In its June 22 decision in Bebchuk v. CA, Inc., the Delaware Court of Chancery also addressed in dicta the ability of a board to amend stockholder-adopted by-laws. The question arose in the context of a challenge to a stockholder-proposed by-law that would restrict the CA board's ability to adopt and maintain a stockholder rights plan. While the court concluded that the issue was not ripe for disposition, it noted that the board's ability to repeal a by-law adopted by stockholders remains an open question when the subject matter of the by-law is a restriction on the board.

The fundamental question is the relative priority of two provisions of the DGCL: Section 109, which grants stockholders the right to amend the by-laws and Section 141(a), which authorizes the board to manage or supervise the management of the corporation's business affairs. In the case of poison pills, the issue is complicated by the specific statutory authorization in DGCL Section 157 for boards to issue rights, which has been found by the Delaware Supreme Court to permit rights plans. Although the authorities cited by the Bebchuk court support the proposition that the board may repeal stockholder-adopted by-laws, the court did not decide the question. In any event, the recent amendments to the DGCL clarify that at least majority-vote by-laws adopted by stockholders are not mutable by the board.

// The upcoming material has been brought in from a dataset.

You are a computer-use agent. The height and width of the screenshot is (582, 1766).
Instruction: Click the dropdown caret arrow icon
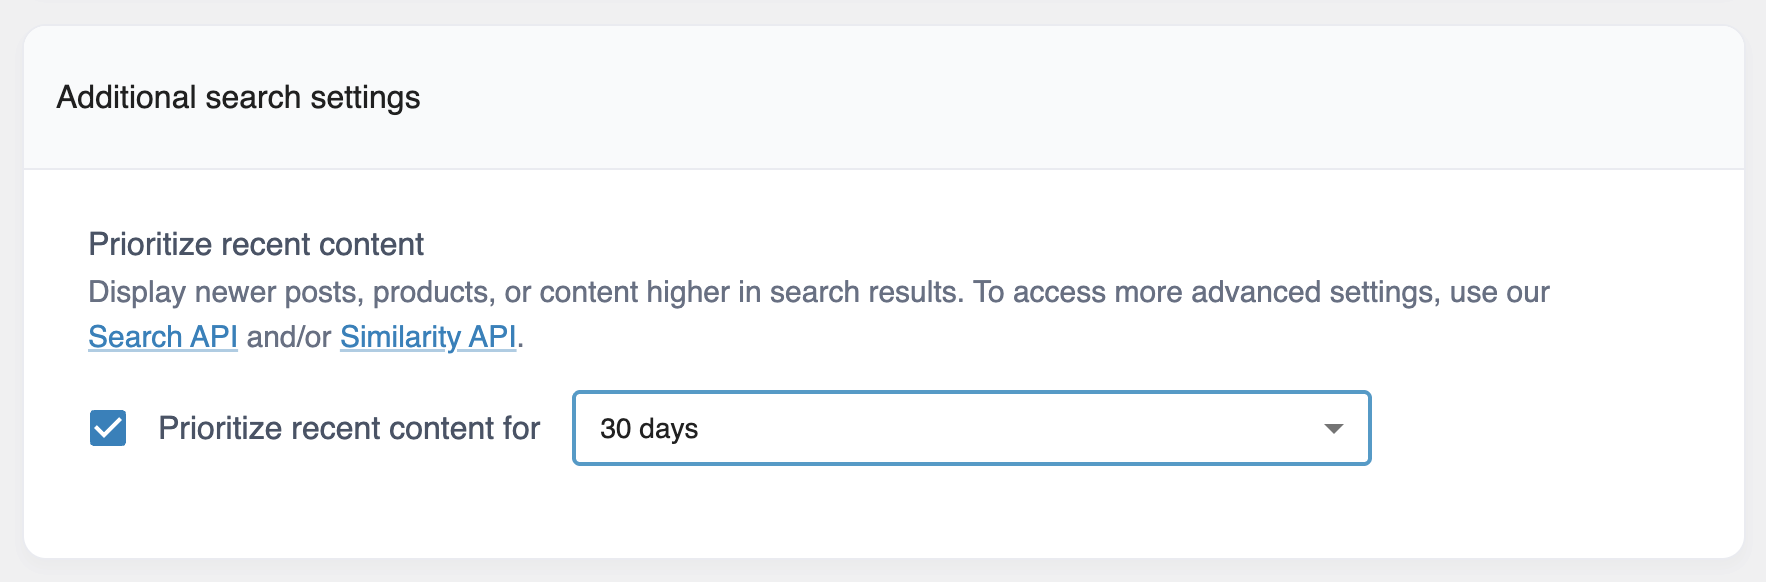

In view of these new amendments and the SEC staff position that no-action relief is not forthcoming in the case of stockholder proposals to amend by-laws, notwithstanding board implementation of a substantially similar policy guideline, we expect activist efforts to amend by-laws to provide for majority-vote standards will continue to escalate. In addition, so long as the legality of by-law restrictions on the board's power to adopt and maintain poison pills remains unresolved, we also expect to see a continuing stream of stockholder proposals to restrict this power by amending the by-laws. Corporations should be circumspect in deciding how to allocate their resources in anticipated challenges by activists and consider the actions they may take to preempt and best prepare for those battles.